Text segment
Start of Block
The Royal College of Radiologists have today published their findings from a survey conducted with 1,089 of its members.
The results highlight that “more than half (58%) of radiology leaders say they do not have enough diagnostic and interventional radiologists to keep patients safe” and “half of trusts and health boards (47%) do not have the staff or transfer arrangements needed to run safe 24/7 interventional radiology services.”
It also notes that the participants felt more investment was needed in new models of care, staff retention and recruitment, citing the healthcare systems requires at least another 1,939 radiologists. However the results also suggest that more than half of the respondents intend to reduce their hours.
Professor Mark Callaway, radiology workforce lead at The Royal College of Radiologists, commented on the report: “Our new report has found the NHS needs thousands more radiologists to ensure patients get the safe and effective treatment they deserve, amplified by the first-hand experience of frontline doctors who witness the impact of consultant shortages on patient care on a daily basis.
“The staffing forecast for 2025 makes grim reading, but, even more worryingly, swathes of demoralised radiologists are imminently looking to work less or leave the NHS.”
The College however notes that the number of full-time imaging experts has increased over the past year, with 146 more joining the workforce.
Professor Mark Callaway, added: “The coronavirus pandemic has bluntly contrasted the every-day heroism of NHS teams with the chronic under-funding of services, and the cracks in radiology, as elsewhere, are becoming undeniable.
End of Block
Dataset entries
Start of Block
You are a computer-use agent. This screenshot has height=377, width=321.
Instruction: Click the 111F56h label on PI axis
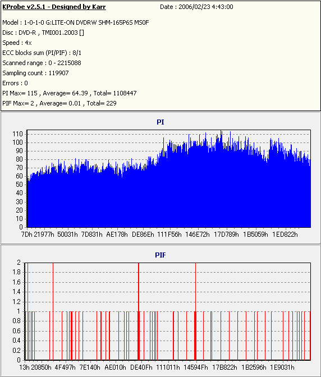tap(169, 234)
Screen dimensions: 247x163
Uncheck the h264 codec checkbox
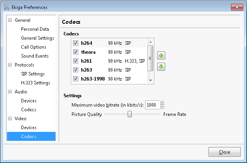(x=76, y=43)
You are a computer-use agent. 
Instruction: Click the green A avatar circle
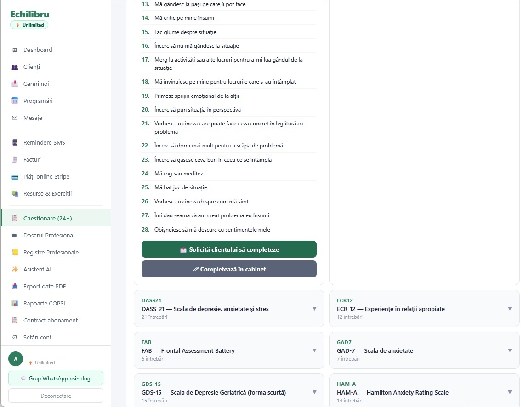(15, 358)
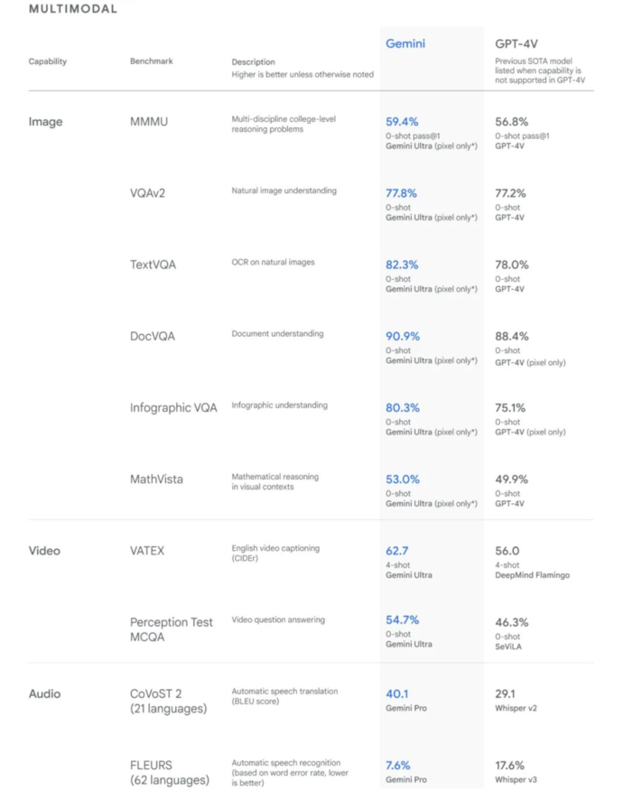The image size is (632, 791).
Task: Click the VATEX benchmark name
Action: 147,550
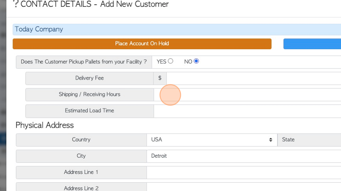The height and width of the screenshot is (191, 341).
Task: Click the Address Line 2 input
Action: pos(244,187)
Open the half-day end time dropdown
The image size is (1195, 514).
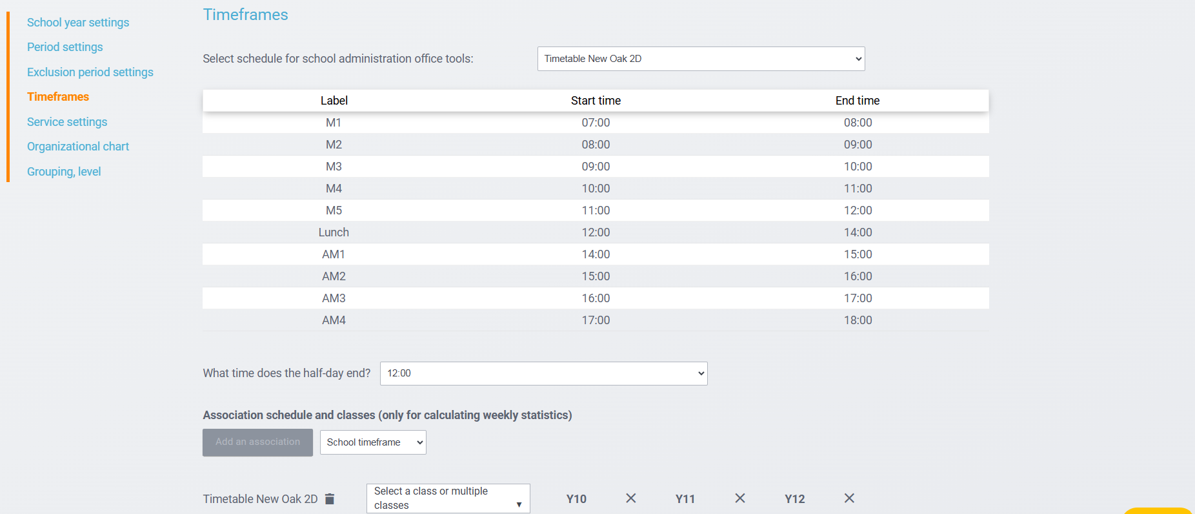543,373
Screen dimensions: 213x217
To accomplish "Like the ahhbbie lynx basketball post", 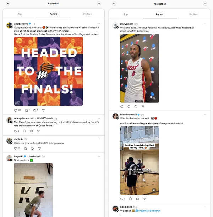I will pyautogui.click(x=16, y=148).
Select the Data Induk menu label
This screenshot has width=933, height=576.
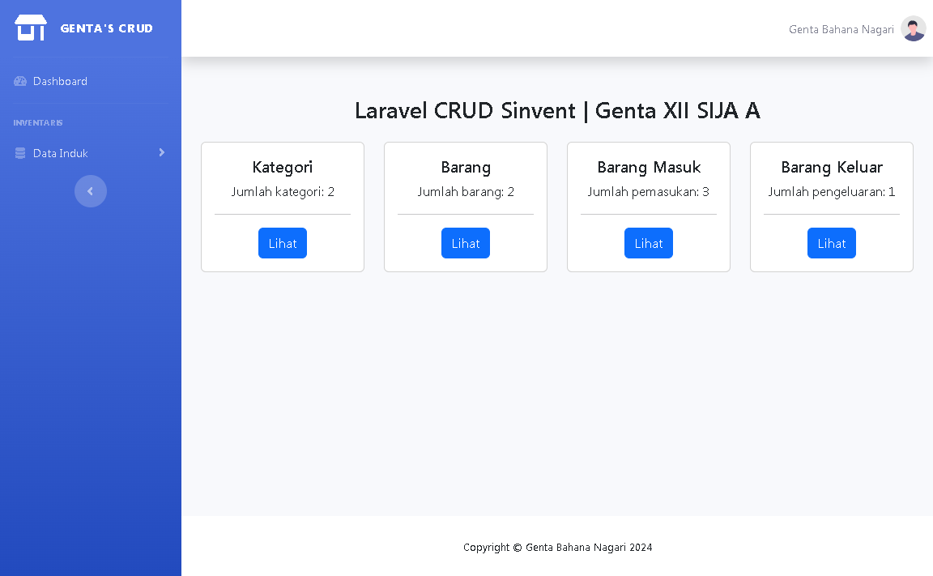tap(61, 153)
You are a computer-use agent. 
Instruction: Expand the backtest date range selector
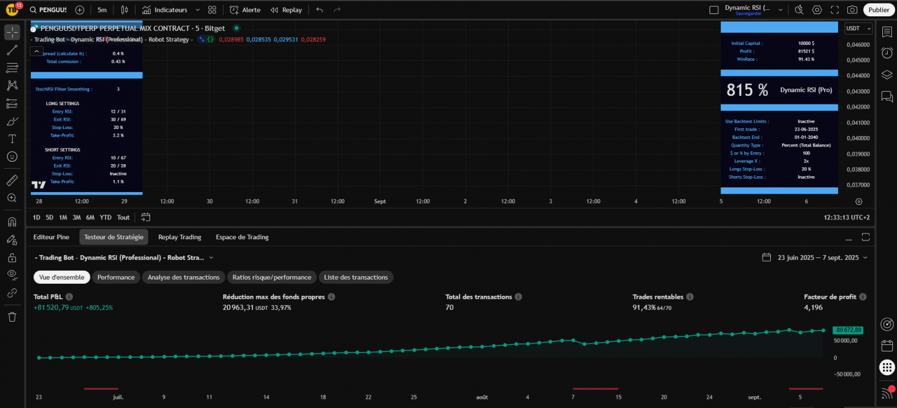point(815,257)
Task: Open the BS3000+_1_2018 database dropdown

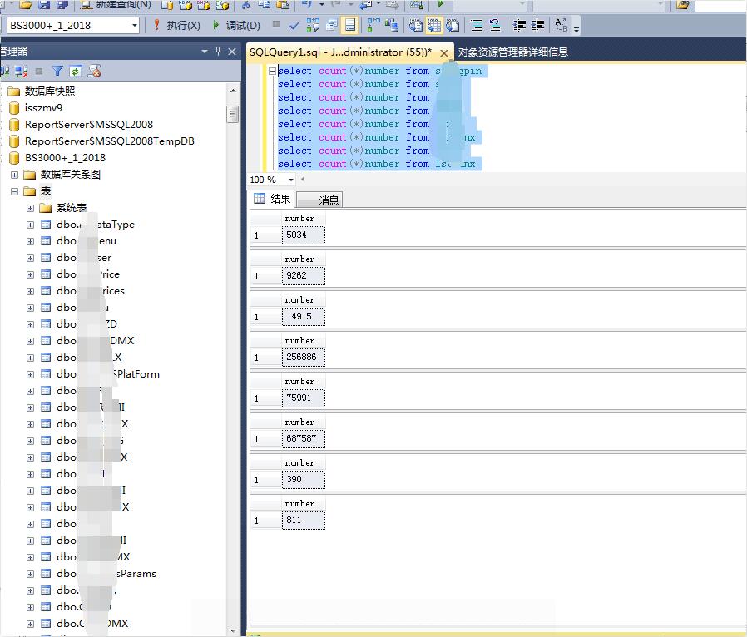Action: point(135,25)
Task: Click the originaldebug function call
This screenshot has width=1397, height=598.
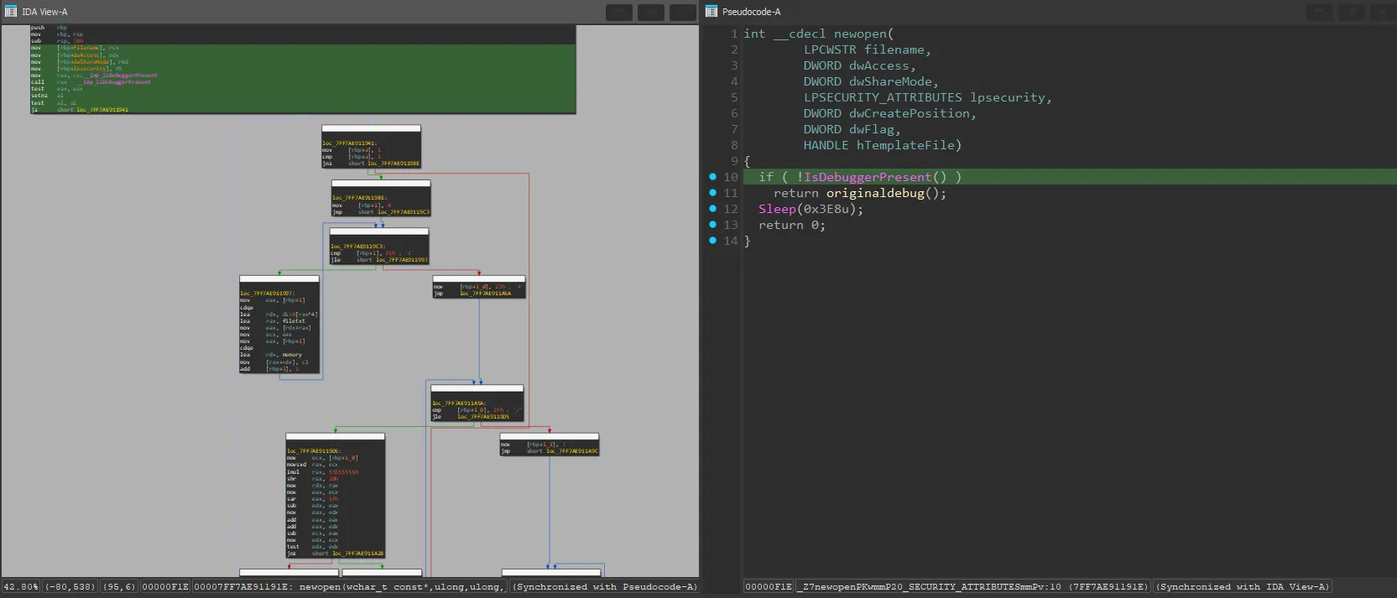Action: (875, 193)
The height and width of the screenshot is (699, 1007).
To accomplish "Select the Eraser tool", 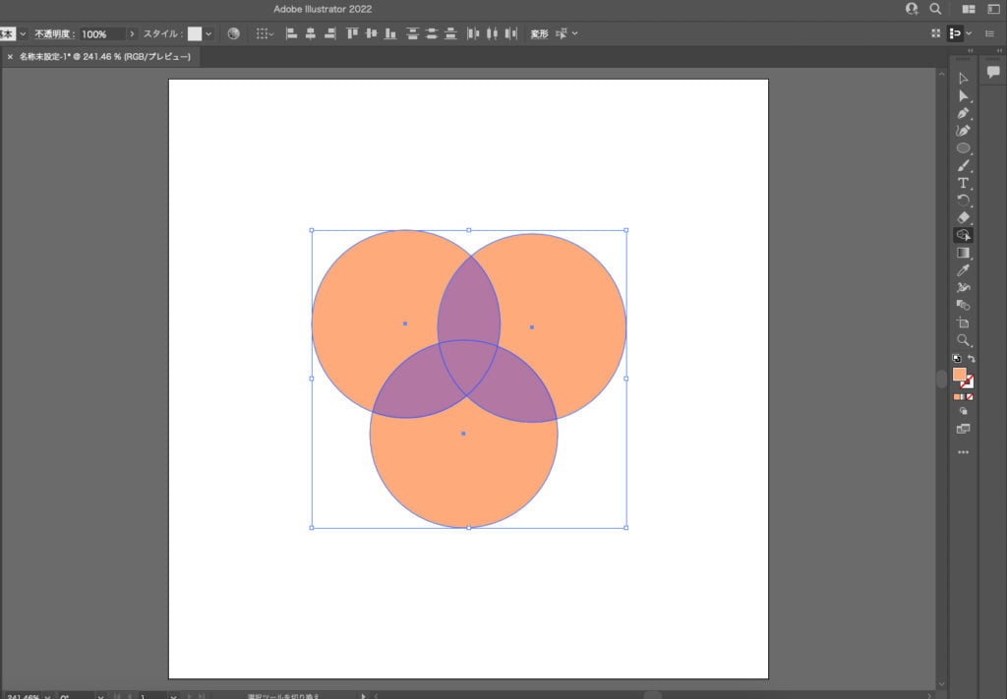I will pyautogui.click(x=963, y=217).
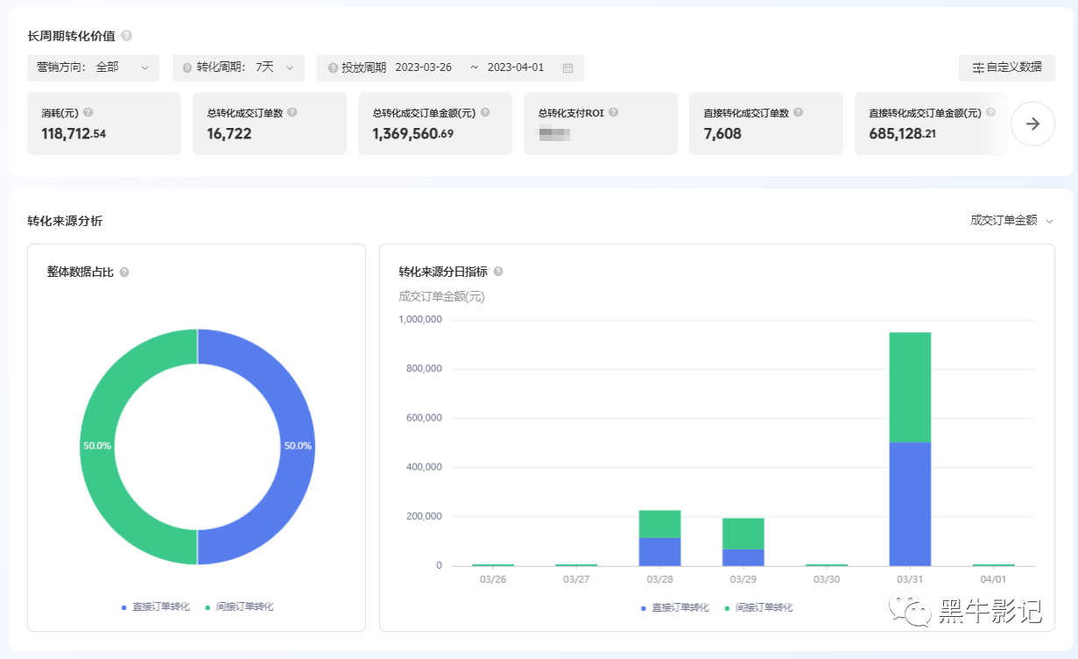The image size is (1078, 659).
Task: Click help icon next to 总转化成交订单数
Action: [x=292, y=113]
End of Block
Description of the task
Continue the article on the Royal College of Radiologists' workforce survey from where it stops.

Answer area
“Unless hospital imaging capacity is massively improved, the UK will continue to lag behind other countries on cancer survival rates and patients will face worse outcomes for trauma care and all kinds of conditions. The need for investment is urgent.
“The UK’s political leaders have made encouraging pledges around catching up with scan backlogs and implementing new diagnostic pathways and community-based scanning away from hospitals.
“The NHS also came through last year with emergency funding for scanners and private provider support, and we strongly support emerging plans to introduce diagnostic hubs to speed up access to scans, but the vital issue remains – we need more staff.
“Without thousands more radiologists – as well as radiographers, nurses and support staff – patients will inevitably continue to face long, anxious waits for radiology services, missing out on crucial early diagnoses and life-saving image-guided surgery.”